Coventry University in the UK has even encouraged applicants to study for up to three and a half years for a PhD on the subject of microplastics. At the time of writing, the university was aiming to have this researcher in post by September 2020. This would mean that any comprehensive analysis might not be available until around 2024.
However, the fact that these additional pollutants can exist in water sources – and are not tested for – is of particular concern for the consumer.
Other health concerns with bottled water
One of those health concerns surrounds the leaching of chemicals from plastic into water. The International Agency for Research on Cancer (IARC) has yet to classify BPA as carcinogenic, but individual studies have drawn a link between BPA and cancer.
In fact, the charity Breast Cancer UK has long campaigned for BPA to be banned in food and drinks packaging.
One study in 2011 found that almost all plastic products sampled leached chemicals, including those advertised as BPA free.
Another in 2008 in the US found that antimony leached from PET (polyethylene terephthalate) plastic water bottles – and more so when temperatures were high.
Bottled water sales in the UK have recently dropped 6.3 per cent in value. Perhaps the biggest reason for this, and bigger than the potential health concerns, has been people’s concern for the planet and for the amount of single-use plastic waste the bottled water industry produces.
Bottled water industry health claims
In March 2004, a public relations manager for Coca-Cola’s bottled water brand, Dasani, told the BBC:
“We would never say tap water isn’t drinkable. It’s just that Dasani is as pure as water can get – there are different levels of purity.”
Yet five weeks after Dasani was launched in the UK, it was taken off the shelves. The trouble with Dasani, which had hit the US market in 1999, was that it was actually just tap water, albeit purified by reverse osmosis and with mineral salts added.

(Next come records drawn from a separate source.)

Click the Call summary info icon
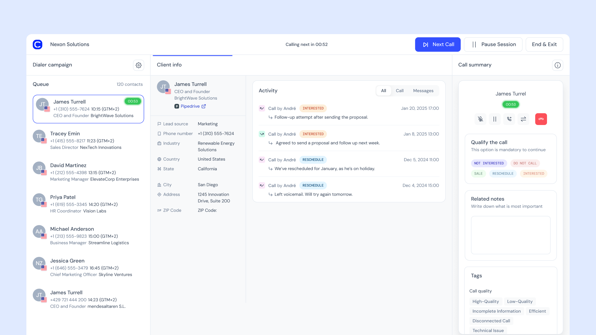 [558, 65]
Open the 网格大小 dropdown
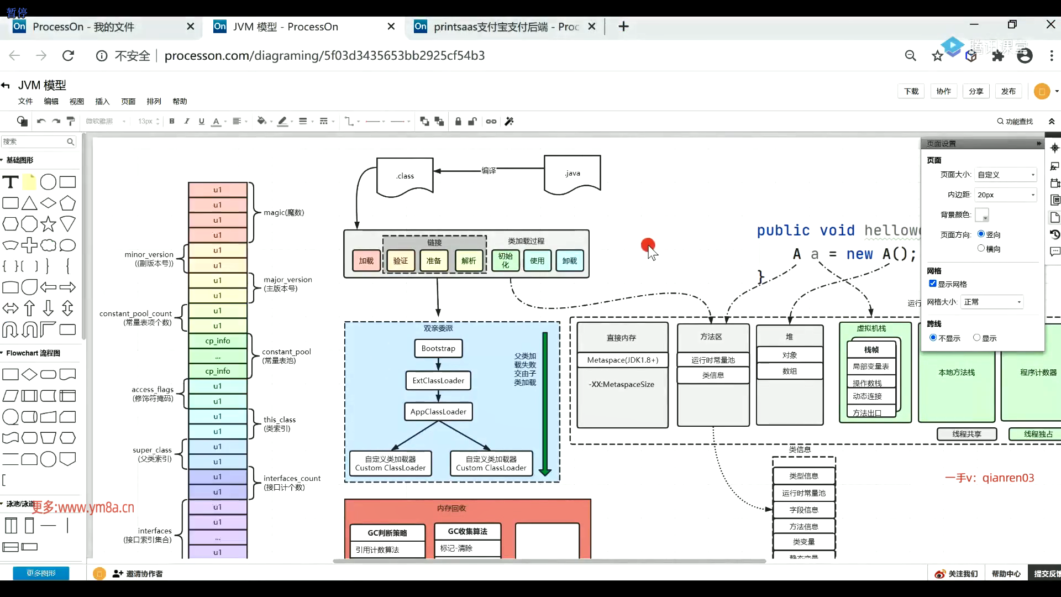This screenshot has width=1061, height=597. click(992, 302)
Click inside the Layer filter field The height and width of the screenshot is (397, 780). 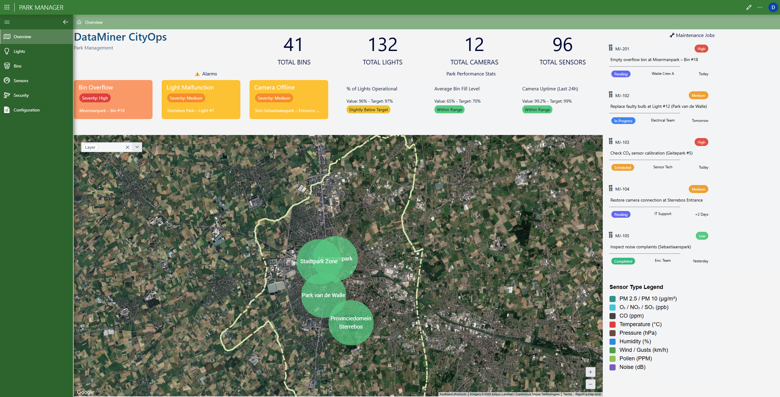click(111, 147)
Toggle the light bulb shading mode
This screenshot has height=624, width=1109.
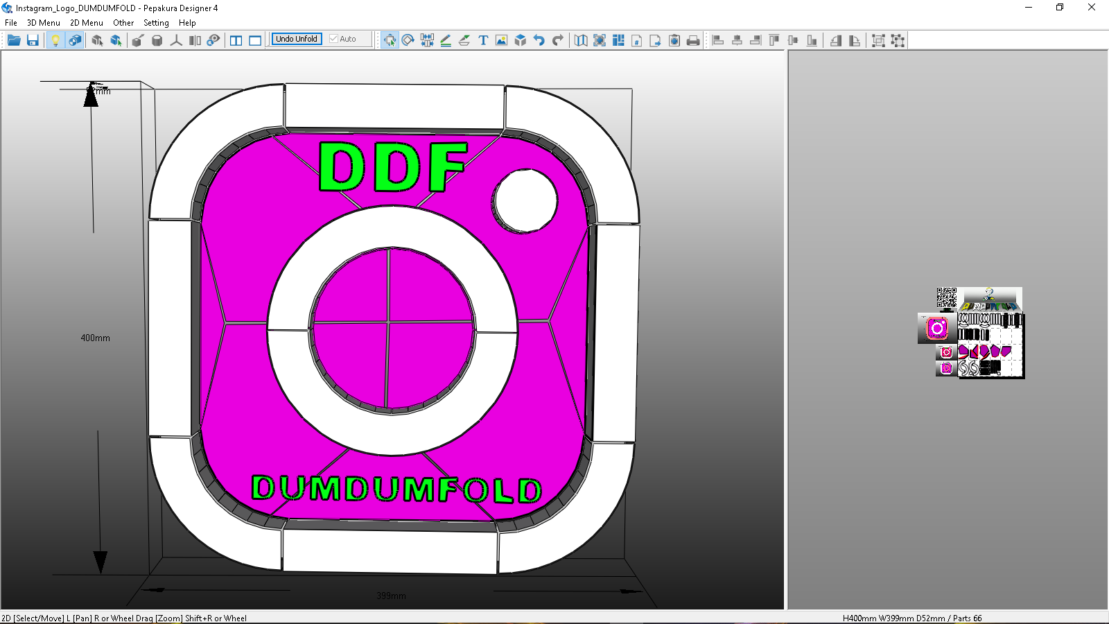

This explanation didn’t wash with British consumers or the national newspapers, which compared the product to the ‘Peckham Springs’ bottled water, which was taken from the tap by the entrepreneurial characters, Del and Rodney, in the sitcom Only Fools and Horses.
However, the real nail in the coffin for the brand was when it was discovered that the product had been contaminated with illegal levels of bromate, which possibly causes cancer in humans.
However, despite having failed in the UK, Dasani was the third biggest selling brand of bottled water in the US during 2020.
The multimillion-pound failure of Dasani in the UK aside, there is nevertheless evidence of the bottled water industry championing its products through allusions to health, hydration, purity and convenience.
For example, the International Bottled Water Association (based in the US) claims that: “When it comes to quenching your thirst, nothing does it better than convenient, healthy, safe, zero calorie bottled water”. However, this ‘nothing does it better’ claim is contradicted a few lines down with the statement that when it comes to diet, “choosing water is the right choice – whether bottled from the tap”.
Meanwhile, the European Federation of Bottled Waters (the trade association representing the interests of the bottled water industry in Europe) talks up bottled water by way of ‘health’, ‘guaranteed quality’, traceability, safety, ‘convenience’ and usefulness in disaster scenarios.
It finally states: “in short, bottled waters are the most healthy, natural, affordable and convenient choice”. However, such a definitive conclusion is highly debatable, as we have previously covered.
In the UK, the British Soft Drinks Association suggests that consumers might choose bottled water for ‘several reasons’, including ‘taste, quality and convenience’, before giving a dispassionate account of the three types of bottled waters and their regulatory requirements.